Когда летом 1933 года Белый дом наконец призвал восточноевропейский отдел оценить перспективы признания, это подразумевало, что переговоры о признании начнутся в ближайшее время. Келли в своем ответе, что неудивительно, подчеркнул препятствия на пути к признанию. Без предварительного установления «взаимного понимания», писал Келли, «официальные отношения <…> неизбежно приведут к трениям и вражде». Он указал на три основные проблемы, которые могут вызвать такую вражду. Самой важной из них для него было беспокойство по поводу «революционной деятельности коммунистического мира». Нарушая представления Келли о приемлемой дипломатической практике, советские официальные лица открыто вмешивались во внутренние дела других стран через Коммунистический интернационал и местные коммунистические партии. Экономические вопросы также сыграли свою роль; Келли выделил проблему советских долгов западным правительствам и предприятиям. Долги Временного правительства, от которых советский режим отказался, составили почти 300 миллионов долларов, в то время как конфискация имущества при военном коммунизме, как утверждал Келли, добавила еще 330 миллионов долларов.
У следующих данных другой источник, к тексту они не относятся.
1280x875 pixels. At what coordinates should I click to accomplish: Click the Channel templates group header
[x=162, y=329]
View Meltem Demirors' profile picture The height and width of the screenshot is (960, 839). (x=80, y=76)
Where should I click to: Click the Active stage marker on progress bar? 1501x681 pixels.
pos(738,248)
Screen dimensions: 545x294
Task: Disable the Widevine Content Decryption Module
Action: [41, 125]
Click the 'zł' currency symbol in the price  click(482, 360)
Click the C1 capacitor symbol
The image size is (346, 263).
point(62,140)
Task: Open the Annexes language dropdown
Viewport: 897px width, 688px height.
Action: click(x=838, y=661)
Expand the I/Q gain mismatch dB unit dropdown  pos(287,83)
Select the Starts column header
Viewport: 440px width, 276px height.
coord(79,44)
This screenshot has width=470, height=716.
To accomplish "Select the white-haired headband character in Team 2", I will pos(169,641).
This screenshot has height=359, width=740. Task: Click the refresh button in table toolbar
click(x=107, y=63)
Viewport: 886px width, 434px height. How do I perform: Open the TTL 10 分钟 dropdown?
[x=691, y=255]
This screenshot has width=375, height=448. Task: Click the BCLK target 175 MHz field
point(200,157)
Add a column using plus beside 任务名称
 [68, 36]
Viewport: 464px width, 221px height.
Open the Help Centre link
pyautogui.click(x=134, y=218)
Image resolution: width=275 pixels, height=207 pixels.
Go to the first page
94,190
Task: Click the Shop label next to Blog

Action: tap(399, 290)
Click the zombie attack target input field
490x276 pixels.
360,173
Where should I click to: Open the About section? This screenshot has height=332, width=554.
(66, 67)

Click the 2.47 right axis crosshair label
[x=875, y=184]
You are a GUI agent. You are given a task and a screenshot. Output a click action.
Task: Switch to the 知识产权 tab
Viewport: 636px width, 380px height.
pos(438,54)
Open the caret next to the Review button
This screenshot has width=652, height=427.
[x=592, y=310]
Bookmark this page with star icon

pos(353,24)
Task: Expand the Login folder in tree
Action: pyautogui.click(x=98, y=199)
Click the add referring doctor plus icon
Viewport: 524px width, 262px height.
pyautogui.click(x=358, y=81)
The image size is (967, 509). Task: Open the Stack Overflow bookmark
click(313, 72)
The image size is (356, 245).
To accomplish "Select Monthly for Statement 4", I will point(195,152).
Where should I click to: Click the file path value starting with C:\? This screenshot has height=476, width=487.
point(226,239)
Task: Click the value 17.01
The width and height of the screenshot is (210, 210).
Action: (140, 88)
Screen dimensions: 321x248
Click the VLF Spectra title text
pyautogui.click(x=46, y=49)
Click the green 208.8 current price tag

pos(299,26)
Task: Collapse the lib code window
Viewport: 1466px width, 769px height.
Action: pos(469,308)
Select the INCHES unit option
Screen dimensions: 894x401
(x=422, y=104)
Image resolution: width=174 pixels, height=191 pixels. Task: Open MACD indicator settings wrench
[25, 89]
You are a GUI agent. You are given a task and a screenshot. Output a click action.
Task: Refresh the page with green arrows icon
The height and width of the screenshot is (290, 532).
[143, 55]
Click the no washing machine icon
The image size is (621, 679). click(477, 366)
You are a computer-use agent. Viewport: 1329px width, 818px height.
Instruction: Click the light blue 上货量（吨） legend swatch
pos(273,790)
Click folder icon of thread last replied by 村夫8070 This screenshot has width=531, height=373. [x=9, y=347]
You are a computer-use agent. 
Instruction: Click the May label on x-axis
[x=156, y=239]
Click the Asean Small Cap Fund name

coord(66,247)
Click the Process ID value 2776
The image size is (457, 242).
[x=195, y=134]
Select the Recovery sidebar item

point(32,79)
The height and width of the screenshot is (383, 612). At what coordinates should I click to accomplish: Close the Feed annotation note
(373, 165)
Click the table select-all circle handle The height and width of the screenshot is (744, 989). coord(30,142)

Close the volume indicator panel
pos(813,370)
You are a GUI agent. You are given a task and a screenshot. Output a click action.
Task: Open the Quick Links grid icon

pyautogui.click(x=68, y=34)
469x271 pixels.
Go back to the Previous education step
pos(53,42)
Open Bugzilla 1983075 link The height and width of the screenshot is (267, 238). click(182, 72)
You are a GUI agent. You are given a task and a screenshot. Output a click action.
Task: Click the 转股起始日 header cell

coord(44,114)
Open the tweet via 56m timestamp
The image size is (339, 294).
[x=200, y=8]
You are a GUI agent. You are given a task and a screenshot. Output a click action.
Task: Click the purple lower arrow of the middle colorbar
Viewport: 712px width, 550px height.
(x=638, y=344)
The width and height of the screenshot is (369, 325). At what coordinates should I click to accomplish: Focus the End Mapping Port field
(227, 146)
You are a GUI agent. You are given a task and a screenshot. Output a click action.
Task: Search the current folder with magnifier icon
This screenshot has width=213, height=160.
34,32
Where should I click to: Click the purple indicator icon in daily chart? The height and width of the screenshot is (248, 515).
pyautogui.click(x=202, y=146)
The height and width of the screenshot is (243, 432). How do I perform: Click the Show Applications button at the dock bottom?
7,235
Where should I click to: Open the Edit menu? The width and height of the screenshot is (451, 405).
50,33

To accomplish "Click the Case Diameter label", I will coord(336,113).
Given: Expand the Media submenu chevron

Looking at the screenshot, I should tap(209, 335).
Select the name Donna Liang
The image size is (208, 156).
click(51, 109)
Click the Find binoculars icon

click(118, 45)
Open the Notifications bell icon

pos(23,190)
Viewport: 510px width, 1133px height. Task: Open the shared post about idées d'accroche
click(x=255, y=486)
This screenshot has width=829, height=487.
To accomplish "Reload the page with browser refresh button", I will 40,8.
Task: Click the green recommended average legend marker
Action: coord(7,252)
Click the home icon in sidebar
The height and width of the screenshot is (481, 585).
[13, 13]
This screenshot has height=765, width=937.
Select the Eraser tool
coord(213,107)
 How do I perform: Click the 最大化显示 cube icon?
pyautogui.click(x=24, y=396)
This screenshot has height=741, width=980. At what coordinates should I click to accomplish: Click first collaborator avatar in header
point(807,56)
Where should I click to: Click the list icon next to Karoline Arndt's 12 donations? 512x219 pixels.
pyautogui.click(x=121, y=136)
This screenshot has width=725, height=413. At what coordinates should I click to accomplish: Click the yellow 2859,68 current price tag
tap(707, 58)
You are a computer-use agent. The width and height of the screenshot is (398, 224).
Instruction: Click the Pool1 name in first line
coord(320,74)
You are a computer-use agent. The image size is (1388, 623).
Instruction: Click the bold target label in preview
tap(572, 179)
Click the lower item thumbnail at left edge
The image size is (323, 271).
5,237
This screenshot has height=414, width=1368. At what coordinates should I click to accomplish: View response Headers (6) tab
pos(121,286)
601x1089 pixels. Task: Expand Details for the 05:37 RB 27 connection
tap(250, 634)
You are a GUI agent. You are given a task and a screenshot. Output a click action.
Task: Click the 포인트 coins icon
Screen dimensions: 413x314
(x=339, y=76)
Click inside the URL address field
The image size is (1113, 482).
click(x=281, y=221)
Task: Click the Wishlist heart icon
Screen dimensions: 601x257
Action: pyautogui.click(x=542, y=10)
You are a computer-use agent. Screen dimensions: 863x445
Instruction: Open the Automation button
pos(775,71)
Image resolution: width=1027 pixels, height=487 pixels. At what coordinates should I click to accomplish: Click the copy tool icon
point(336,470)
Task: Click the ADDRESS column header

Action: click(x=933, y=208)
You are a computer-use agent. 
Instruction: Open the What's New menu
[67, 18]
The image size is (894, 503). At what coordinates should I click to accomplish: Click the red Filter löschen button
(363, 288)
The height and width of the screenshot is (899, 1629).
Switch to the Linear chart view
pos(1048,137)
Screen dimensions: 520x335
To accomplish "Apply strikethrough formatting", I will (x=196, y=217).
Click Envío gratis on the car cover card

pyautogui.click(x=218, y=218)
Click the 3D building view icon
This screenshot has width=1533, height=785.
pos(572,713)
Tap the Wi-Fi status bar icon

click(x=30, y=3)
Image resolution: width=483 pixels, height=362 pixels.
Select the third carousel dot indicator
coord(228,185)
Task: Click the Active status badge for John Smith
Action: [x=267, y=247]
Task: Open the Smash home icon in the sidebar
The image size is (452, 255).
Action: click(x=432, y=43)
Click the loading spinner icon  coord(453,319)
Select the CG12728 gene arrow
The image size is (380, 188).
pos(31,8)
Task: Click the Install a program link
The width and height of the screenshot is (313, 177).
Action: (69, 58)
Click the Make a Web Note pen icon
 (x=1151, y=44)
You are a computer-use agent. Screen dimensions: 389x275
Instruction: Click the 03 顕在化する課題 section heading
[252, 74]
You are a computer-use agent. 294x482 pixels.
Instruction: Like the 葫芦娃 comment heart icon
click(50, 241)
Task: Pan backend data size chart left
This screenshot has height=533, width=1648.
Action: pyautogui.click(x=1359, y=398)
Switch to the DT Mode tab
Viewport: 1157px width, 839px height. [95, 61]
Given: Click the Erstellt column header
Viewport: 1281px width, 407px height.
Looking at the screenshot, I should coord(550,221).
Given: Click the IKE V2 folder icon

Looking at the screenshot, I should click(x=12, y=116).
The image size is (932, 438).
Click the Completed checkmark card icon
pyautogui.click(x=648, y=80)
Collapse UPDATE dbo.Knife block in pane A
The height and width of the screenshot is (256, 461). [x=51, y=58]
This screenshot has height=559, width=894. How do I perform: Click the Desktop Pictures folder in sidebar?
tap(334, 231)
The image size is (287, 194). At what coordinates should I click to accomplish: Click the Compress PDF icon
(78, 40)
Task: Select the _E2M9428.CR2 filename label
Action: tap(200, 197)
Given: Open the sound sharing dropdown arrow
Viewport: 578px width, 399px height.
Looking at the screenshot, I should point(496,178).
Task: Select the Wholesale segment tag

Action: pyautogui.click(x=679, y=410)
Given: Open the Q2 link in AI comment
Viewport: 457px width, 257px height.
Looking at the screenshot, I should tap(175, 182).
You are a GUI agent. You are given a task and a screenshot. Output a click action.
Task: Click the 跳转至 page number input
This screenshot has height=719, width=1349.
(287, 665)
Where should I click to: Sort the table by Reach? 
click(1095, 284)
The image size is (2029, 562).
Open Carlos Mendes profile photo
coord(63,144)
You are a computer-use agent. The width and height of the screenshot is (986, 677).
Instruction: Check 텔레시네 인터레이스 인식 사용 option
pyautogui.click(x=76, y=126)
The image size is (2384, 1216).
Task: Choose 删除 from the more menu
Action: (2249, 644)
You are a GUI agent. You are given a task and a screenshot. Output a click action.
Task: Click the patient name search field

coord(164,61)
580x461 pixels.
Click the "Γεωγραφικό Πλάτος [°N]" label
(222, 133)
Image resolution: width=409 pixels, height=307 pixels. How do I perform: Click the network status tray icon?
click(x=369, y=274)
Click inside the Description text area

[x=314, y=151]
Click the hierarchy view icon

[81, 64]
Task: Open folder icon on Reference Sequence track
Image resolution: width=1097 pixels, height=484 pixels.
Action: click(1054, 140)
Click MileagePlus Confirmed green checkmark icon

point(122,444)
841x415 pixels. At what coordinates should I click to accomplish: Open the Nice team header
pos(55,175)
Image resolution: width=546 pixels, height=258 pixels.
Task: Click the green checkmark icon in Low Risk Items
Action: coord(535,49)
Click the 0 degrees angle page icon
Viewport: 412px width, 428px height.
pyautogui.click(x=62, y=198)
Хотя большинство западноевропейских правительств прекращали платить американским банкам, они по крайней мере признали существование долгов. И последнее: Келли выразил свою озабоченность по поводу различий в правовых и экономических системах двух стран. Государственная монополия на внешнюю торговлю, например, исключала предоставление СССР привилегированного торгового статуса. И «широкая концепция шпионажа» СССР вполне может подвергнуть опасности приезжающих туда американцев[521]. Верный диктату дипломатии, Келли не упоминал о внутренних обстоятельствах в Советском Союзе, за исключением тех случаев, когда они могли повлиять на официальные отношения. Таким образом, продовольственный кризис остался незамеченным. В любом случае пророческим предупреждениям Келли о проблемах советской дипломатии досталось мало внимания со стороны сотрудников Белого дома, которые уже намеревались признать Советский Союз.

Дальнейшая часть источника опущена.